TASK INSTRUCTIONS = Return each record shown below exactly, with none omitted.

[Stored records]
##########

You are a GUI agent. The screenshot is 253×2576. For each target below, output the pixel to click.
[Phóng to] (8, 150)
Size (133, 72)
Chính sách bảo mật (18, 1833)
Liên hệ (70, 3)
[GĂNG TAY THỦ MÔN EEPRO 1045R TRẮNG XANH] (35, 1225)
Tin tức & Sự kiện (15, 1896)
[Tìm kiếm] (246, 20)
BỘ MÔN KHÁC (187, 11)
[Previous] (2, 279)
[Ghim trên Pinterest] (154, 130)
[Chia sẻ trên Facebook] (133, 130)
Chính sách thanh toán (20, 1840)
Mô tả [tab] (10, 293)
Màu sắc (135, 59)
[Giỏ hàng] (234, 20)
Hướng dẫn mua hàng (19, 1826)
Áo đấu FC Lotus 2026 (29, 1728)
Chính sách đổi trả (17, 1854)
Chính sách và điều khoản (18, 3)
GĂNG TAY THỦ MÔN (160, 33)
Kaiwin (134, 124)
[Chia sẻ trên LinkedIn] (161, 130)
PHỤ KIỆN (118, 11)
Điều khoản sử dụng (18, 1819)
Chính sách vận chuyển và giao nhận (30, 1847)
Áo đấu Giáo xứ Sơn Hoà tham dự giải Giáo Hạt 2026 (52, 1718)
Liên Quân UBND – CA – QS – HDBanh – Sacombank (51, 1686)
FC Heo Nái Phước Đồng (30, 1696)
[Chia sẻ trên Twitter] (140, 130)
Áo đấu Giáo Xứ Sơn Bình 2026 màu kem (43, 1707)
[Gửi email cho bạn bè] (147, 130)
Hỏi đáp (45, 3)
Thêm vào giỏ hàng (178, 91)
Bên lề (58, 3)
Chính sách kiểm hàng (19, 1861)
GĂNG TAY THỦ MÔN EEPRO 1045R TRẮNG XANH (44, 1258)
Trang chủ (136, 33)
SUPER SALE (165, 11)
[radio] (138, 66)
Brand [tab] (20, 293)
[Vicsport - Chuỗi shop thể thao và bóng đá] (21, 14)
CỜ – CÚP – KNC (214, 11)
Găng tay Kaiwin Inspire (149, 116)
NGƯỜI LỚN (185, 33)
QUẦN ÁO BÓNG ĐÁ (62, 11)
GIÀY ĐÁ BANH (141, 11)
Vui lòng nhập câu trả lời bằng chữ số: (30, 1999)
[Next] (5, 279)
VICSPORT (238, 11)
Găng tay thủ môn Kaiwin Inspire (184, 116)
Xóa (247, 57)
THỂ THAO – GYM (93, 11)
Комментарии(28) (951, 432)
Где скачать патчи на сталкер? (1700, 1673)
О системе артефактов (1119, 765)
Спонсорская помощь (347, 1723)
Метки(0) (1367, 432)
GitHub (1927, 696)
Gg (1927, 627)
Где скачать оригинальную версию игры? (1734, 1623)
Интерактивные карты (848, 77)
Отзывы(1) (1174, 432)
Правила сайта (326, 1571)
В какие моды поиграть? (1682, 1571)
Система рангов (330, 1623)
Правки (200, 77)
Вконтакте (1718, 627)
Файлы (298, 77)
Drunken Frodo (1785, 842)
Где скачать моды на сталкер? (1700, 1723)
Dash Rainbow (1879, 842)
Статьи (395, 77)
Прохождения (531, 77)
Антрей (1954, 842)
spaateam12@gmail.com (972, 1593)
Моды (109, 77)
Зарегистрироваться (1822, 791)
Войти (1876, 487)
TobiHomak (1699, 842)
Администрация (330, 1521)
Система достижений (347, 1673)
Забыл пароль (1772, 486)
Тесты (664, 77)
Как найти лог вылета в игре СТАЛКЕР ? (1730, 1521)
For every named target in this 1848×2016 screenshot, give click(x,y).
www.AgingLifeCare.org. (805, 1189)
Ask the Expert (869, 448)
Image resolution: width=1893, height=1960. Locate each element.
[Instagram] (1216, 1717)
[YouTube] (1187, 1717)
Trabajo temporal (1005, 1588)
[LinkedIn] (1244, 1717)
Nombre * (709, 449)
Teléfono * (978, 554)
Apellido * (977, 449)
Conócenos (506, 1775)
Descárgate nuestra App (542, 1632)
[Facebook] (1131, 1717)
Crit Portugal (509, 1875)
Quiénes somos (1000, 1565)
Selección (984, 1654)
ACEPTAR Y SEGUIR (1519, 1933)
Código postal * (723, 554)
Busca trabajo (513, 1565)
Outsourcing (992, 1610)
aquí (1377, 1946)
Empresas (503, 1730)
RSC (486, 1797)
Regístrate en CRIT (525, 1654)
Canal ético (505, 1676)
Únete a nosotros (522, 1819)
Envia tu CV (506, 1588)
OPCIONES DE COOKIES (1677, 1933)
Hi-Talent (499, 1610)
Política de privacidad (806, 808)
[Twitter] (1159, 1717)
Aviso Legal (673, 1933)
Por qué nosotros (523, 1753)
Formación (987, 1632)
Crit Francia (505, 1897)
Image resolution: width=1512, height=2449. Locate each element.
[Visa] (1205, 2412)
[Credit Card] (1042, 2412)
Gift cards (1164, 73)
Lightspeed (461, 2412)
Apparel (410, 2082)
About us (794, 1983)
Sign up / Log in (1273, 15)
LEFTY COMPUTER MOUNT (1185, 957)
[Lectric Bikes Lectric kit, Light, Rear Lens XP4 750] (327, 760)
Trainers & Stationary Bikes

##########

THE COMPLETED TASK =
You are a GUI agent. The screenshot is 253×2576. For each target below, output the pixel to click.
[Phóng to] (8, 150)
Size (133, 72)
Chính sách bảo mật (18, 1833)
Liên hệ (70, 3)
[GĂNG TAY THỦ MÔN EEPRO 1045R TRẮNG XANH] (35, 1225)
Tin tức & Sự kiện (15, 1896)
[Tìm kiếm] (246, 20)
BỘ MÔN KHÁC (187, 11)
[Previous] (2, 279)
[Ghim trên Pinterest] (154, 130)
[Chia sẻ trên Facebook] (133, 130)
Chính sách thanh toán (20, 1840)
Mô tả [tab] (10, 293)
Màu sắc (135, 59)
[Giỏ hàng] (234, 20)
Hướng dẫn mua hàng (19, 1826)
Áo đấu FC Lotus 2026 (29, 1728)
Chính sách đổi trả (17, 1854)
Chính sách và điều khoản (18, 3)
GĂNG TAY THỦ MÔN (160, 33)
Kaiwin (134, 124)
[Chia sẻ trên LinkedIn] (161, 130)
PHỤ KIỆN (118, 11)
Điều khoản sử dụng (18, 1819)
Chính sách vận chuyển và giao nhận (30, 1847)
Áo đấu Giáo xứ Sơn Hoà tham dự giải Giáo Hạt 2026 (52, 1718)
Liên Quân UBND – CA – QS – HDBanh – Sacombank (51, 1686)
FC Heo Nái Phước Đồng (30, 1696)
[Chia sẻ trên Twitter] (140, 130)
Áo đấu Giáo Xứ Sơn Bình 2026 màu kem (43, 1707)
[Gửi email cho bạn bè] (147, 130)
Hỏi đáp (45, 3)
Thêm vào giỏ hàng (178, 91)
Bên lề (58, 3)
Chính sách kiểm hàng (19, 1861)
GĂNG TAY THỦ MÔN EEPRO 1045R TRẮNG XANH (44, 1258)
Trang chủ (136, 33)
SUPER SALE (165, 11)
[radio] (138, 66)
Brand [tab] (20, 293)
[Vicsport - Chuỗi shop thể thao và bóng đá] (21, 14)
CỜ – CÚP – KNC (214, 11)
Găng tay Kaiwin Inspire (149, 116)
NGƯỜI LỚN (185, 33)
QUẦN ÁO BÓNG ĐÁ (62, 11)
GIÀY ĐÁ BANH (141, 11)
Vui lòng nhập câu trả lời bằng chữ số: (30, 1999)
[Next] (5, 279)
VICSPORT (238, 11)
Găng tay thủ môn Kaiwin Inspire (184, 116)
Xóa (247, 57)
THỂ THAO – GYM (93, 11)
Комментарии(28) (951, 432)
Где скачать патчи на сталкер? (1700, 1673)
О системе артефактов (1119, 765)
Спонсорская помощь (347, 1723)
Метки(0) (1367, 432)
GitHub (1927, 696)
Gg (1927, 627)
Где скачать оригинальную версию игры? (1734, 1623)
Интерактивные карты (848, 77)
Отзывы(1) (1174, 432)
Правила сайта (326, 1571)
В какие моды поиграть? (1682, 1571)
Система рангов (330, 1623)
Правки (200, 77)
Вконтакте (1718, 627)
Файлы (298, 77)
Drunken Frodo (1785, 842)
Где скачать моды на сталкер? (1700, 1723)
Dash Rainbow (1879, 842)
Статьи (395, 77)
Прохождения (531, 77)
Антрей (1954, 842)
spaateam12@gmail.com (972, 1593)
Моды (109, 77)
Зарегистрироваться (1822, 791)
Войти (1876, 487)
TobiHomak (1699, 842)
Администрация (330, 1521)
Система достижений (347, 1673)
Забыл пароль (1772, 486)
Тесты (664, 77)
Как найти лог вылета в игре СТАЛКЕР ? (1730, 1521)
For every named target in this 1848×2016 screenshot, give click(x,y).
www.AgingLifeCare.org. (805, 1189)
Ask the Expert (869, 448)
Image resolution: width=1893, height=1960. Locate each element.
[Instagram] (1216, 1717)
[YouTube] (1187, 1717)
Trabajo temporal (1005, 1588)
[LinkedIn] (1244, 1717)
Nombre * (709, 449)
Teléfono * (978, 554)
Apellido * (977, 449)
Conócenos (506, 1775)
Descárgate nuestra App (542, 1632)
[Facebook] (1131, 1717)
Crit Portugal (509, 1875)
Quiénes somos (1000, 1565)
Selección (984, 1654)
ACEPTAR Y SEGUIR (1519, 1933)
Código postal * (723, 554)
Busca trabajo (513, 1565)
Outsourcing (992, 1610)
aquí (1377, 1946)
Empresas (503, 1730)
RSC (486, 1797)
Regístrate en CRIT (525, 1654)
Canal ético (505, 1676)
Únete a nosotros (522, 1819)
Envia tu CV (506, 1588)
OPCIONES DE COOKIES (1677, 1933)
Hi-Talent (499, 1610)
Política de privacidad (806, 808)
[Twitter] (1159, 1717)
Aviso Legal (673, 1933)
Por qué nosotros (523, 1753)
Formación (987, 1632)
Crit Francia (505, 1897)
Image resolution: width=1512, height=2449. Locate each element.
[Visa] (1205, 2412)
[Credit Card] (1042, 2412)
Gift cards (1164, 73)
Lightspeed (461, 2412)
Apparel (410, 2082)
About us (794, 1983)
Sign up / Log in (1273, 15)
LEFTY COMPUTER MOUNT (1185, 957)
[Lectric Bikes Lectric kit, Light, Rear Lens XP4 750] (327, 760)
Trainers & Stationary Bikes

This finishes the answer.